The Grand Seiko Vision of the Beauty of Time
Vol.1The Japanese aesthetic
that charmed Milan
The approach of up-and-coming creators
focusing on the theme of time
The amazement felt
at Shiojiri, Nagano,
the birthplace of Grand Seiko
Spring Drive models
Before we+ set to work on FLUX, the team visited Shiojiri city in Nagano Prefecture to actually see where the Spring Drive movement was born.
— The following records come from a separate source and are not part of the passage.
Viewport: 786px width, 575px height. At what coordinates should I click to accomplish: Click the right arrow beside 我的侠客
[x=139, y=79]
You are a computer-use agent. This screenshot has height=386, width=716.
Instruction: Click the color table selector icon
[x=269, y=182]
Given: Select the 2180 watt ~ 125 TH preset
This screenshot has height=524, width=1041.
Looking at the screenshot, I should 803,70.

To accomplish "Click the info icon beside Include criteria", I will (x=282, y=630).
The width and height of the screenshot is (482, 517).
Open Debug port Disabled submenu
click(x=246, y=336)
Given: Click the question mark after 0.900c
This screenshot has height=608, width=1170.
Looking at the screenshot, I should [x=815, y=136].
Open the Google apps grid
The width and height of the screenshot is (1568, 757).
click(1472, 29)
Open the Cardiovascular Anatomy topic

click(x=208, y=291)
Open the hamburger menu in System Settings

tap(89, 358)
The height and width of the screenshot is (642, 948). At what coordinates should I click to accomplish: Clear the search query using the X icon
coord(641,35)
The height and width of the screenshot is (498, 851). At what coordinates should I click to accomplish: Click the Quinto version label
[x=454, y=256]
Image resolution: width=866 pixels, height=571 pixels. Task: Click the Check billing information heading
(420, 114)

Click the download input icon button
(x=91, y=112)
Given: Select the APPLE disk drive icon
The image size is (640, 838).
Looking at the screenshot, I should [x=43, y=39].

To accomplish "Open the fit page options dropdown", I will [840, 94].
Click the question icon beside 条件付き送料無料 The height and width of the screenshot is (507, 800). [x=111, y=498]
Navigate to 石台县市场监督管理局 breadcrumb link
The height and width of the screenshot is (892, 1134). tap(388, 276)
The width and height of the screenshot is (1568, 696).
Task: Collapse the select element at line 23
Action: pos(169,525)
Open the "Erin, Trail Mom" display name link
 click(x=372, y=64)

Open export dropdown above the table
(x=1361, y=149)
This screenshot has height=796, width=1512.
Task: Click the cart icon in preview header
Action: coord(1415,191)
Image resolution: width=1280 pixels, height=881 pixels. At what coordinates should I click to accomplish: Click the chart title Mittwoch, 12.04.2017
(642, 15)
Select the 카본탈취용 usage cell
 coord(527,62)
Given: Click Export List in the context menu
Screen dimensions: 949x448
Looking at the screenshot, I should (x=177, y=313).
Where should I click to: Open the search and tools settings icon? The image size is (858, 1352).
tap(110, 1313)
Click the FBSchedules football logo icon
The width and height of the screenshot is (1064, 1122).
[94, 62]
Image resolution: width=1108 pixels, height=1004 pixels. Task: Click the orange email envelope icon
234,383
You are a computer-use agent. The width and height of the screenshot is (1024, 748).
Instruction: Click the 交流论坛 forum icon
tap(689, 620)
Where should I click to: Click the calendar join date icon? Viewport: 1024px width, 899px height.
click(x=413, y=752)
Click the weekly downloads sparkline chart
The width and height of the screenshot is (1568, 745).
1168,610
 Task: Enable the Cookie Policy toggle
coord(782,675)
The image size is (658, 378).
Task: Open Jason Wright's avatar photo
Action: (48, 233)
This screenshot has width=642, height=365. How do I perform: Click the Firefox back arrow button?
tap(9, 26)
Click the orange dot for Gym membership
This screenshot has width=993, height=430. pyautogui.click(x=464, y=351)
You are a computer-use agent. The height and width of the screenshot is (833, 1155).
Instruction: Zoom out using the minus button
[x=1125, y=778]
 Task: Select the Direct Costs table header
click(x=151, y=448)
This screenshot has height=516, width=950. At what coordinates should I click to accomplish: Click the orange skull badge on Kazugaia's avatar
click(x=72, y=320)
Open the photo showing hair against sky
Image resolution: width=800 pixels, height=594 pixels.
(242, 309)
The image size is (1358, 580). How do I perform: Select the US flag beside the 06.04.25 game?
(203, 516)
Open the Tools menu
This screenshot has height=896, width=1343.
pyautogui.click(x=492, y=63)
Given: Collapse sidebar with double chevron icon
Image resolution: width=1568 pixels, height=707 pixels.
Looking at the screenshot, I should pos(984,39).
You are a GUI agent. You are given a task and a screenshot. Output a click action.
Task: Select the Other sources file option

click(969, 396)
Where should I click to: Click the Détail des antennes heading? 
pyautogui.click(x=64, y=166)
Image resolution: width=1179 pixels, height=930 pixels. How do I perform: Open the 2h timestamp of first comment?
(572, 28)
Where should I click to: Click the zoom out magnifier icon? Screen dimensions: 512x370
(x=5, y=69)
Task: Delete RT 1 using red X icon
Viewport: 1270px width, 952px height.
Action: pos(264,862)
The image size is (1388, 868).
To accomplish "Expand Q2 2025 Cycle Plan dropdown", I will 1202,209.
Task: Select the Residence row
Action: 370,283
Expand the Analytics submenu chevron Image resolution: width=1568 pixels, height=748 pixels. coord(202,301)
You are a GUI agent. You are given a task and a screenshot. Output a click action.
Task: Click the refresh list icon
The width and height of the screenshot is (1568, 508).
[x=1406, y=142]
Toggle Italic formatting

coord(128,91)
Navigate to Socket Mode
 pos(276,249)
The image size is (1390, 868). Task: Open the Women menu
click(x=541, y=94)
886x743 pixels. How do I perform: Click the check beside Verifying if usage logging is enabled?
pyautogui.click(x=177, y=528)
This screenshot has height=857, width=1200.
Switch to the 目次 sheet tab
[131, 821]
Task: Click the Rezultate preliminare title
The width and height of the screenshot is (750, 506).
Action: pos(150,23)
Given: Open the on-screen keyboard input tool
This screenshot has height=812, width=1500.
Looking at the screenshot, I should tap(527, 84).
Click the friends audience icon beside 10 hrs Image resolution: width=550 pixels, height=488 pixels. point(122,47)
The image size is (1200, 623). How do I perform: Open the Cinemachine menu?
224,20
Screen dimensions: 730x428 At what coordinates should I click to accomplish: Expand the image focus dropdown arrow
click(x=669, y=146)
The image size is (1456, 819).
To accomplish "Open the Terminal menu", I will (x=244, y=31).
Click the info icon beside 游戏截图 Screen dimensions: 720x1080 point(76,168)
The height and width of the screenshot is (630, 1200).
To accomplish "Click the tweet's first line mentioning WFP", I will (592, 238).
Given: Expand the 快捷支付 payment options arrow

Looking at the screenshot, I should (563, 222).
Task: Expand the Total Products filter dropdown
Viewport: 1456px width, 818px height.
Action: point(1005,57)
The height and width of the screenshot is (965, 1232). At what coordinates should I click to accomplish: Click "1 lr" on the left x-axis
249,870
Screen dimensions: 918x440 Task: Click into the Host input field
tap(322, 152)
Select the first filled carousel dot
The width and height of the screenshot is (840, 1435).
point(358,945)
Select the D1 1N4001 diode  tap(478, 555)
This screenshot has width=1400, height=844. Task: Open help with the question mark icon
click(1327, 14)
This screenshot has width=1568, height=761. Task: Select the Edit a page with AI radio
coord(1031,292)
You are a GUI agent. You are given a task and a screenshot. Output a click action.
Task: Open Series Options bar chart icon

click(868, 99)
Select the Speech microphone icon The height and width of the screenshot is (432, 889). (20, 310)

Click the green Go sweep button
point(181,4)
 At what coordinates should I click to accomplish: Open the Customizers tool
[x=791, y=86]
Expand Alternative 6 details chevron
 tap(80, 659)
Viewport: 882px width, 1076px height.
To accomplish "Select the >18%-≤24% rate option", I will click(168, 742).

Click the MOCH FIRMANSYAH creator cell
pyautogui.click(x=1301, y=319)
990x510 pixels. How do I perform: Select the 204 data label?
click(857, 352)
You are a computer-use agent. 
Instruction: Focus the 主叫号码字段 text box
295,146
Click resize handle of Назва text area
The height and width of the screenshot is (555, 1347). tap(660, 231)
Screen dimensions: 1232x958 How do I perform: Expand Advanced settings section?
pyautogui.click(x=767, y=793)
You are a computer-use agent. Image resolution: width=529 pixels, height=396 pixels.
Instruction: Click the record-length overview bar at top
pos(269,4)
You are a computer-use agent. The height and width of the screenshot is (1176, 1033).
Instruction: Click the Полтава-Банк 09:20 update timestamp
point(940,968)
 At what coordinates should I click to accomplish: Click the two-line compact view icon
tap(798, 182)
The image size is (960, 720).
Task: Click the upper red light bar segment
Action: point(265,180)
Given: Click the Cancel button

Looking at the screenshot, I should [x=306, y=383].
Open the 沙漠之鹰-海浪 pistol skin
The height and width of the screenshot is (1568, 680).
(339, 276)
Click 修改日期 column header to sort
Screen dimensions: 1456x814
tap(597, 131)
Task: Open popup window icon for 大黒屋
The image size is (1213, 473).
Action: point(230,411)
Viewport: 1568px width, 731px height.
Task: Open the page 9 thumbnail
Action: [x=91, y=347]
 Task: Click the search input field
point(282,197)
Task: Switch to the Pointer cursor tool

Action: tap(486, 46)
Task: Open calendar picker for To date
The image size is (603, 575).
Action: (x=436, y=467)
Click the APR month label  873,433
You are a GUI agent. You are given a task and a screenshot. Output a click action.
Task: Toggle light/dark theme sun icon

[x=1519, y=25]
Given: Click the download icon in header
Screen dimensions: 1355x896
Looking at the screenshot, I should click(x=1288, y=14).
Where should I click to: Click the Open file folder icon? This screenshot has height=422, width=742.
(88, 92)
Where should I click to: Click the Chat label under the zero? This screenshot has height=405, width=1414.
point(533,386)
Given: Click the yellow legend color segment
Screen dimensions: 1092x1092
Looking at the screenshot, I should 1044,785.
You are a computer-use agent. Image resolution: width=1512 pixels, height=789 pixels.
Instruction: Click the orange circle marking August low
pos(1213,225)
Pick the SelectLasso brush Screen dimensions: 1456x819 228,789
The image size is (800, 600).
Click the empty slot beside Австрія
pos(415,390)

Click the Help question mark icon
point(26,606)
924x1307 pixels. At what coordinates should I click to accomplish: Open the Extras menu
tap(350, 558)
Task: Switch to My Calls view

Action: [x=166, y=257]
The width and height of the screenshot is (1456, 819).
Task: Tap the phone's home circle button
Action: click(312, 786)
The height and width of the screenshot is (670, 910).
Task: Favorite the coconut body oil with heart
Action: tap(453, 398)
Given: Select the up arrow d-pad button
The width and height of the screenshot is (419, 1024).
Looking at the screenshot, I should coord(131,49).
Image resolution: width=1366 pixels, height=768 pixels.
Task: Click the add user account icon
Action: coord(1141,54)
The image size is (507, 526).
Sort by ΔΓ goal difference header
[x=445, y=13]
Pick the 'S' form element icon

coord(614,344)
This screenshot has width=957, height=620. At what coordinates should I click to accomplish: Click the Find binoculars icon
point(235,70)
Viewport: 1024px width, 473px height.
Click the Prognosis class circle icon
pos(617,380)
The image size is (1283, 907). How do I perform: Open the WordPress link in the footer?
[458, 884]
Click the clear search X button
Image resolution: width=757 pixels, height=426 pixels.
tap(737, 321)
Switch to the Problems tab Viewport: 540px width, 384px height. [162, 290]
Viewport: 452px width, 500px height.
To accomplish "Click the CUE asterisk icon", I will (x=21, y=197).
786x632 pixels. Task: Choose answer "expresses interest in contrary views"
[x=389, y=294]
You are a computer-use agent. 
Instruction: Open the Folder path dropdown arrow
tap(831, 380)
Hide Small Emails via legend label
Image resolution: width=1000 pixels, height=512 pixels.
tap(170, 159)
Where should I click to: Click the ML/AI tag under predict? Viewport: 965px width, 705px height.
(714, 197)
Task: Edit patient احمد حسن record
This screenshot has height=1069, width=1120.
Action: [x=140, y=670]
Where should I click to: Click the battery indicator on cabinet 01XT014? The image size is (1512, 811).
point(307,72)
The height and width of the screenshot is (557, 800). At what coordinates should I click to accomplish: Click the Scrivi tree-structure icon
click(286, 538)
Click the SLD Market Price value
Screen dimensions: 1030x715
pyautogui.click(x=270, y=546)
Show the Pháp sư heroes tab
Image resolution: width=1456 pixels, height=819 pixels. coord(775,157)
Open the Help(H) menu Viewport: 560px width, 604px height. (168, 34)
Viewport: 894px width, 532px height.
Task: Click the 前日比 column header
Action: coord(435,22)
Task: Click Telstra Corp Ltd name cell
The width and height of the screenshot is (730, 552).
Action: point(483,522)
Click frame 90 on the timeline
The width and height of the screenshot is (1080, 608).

“We wanted to first understand the philosophy. Grand Seiko is an extremely refined watch, but it also places high value on handwork. It pushes the envelope of craftsmanship. By seeing where the product is born, we were able to understand that this is a timepiece that achieves an amazing balance between technology and sensibilities. The astonishment we felt in Shiojiri inspired the idea for this installation. The technology is, of course, staggering, but what we wanted to do was to convey the wonder over how much goes into its creation,” says Toshiya Hayashi.
To give form
to the flow of time
But that road was not an easy one.
“So many brands participate in Milan Design Week. What should we do to assert our presence? We found that answer in the use of phosphorescent powder. The light of the powder dissipates with the passage of time. In other words, it was a material that included the axis of time. We turned this material into a liquid and filled the platform with it, moving it a little by little. The ring of phosphorescent light gradually grows darker and loses its shape. This was how we expressed the flow of time. Visitors would remark that this was ‘artistic expression that was very Japanese.’ Narrowing down the elements and precisely capturing the scenes probably made it appear Japanese,” says Hokuto Ando.
Many stopped to feel the flow of time at this quiet installation, where they found themselves at a loss of words, mesmerized by the sight.
Expressing value that
appeals to emotions
Expressing value that appeals
to emotions and sensibilities
Although this was an installation of a watch brand, only one watch was displayed. There was a reason for this as well.
According to Toshiya Hayashi, “All you need is a spec sheet to communicate functionable value. And this can be conveyed with no problem if you provide it in multiple languages. But expressing emotional value needs no words. That is why the watch was used in a symbolic manner. Instead of showing the features of the watch, we needed to communicate the world view of Grand Seiko and Spring Drive.”
Value that appeals to emotions and sensibilities cannot be conveyed through lists of data. Rather than explaining things that can be seen, the designers expressed something that cannot be seen. This may perhaps be the most natural approach to explaining the essence of Grand Seiko, which expresses the invisible concept of time in the form of beautiful timepieces.